Как же обрести это мужество, этот покой? Ответ Тиллиха снова возвращает нас к Тому, Кто стоит за пределами времени: «Я есмь Альфа и Омега, начало и конец». Эти слова обращены к нам, живущим в плену у времени, терзаемым страхом конца и грузом прошлого, отчаянно нуждающимся в опоре настоящего. Каждый модус времени – прошлое, настоящее, будущее – несет свою особую тайну и свою особую тревогу. И каждый из них подводит нас к предельному вопросу о смысле и бытии.

И на все эти вопросы, на все эти тревоги, есть, по Тиллиху, только один ответ – Вечный Бог. Только одна сила способна превзойти всепоглощающую, разрушительную силу времени – Вечный Бог: Тот, Кто был, Кто есть и Кто грядет.

Именно Он, пребывающий в Вечном Сейчас, дарует нам возможность примирения со временем:

        Он дарует прощение за то, что прошло, освобождая от груза прошлого.
       Он дарует мужество перед тем, что грядет, избавляя от страха будущего.
       И Он дает нам покой в Его вечном Присутствии – покой, обретаемый не в бегстве от времени, а в принятии настоящего момента как точки встречи с Ним.

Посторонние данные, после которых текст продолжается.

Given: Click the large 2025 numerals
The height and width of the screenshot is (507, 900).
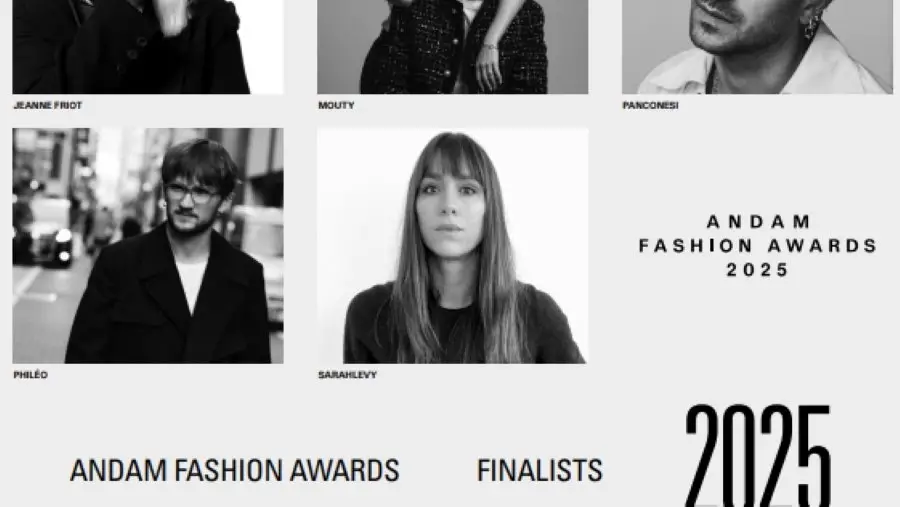Looking at the screenshot, I should pyautogui.click(x=758, y=456).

Так круг замыкается. Поиск смысла в эсхатологической перспективе и поиск опоры в настоящем моменте сходятся в одной точке – в Вечном Сейчас, в Присутствии Того, Кто является Альфой и Омегой. И «мужество быть» – это мужество принять это Присутствие, мужество жить в Мгновении, зная, что оно укоренено в Вечности.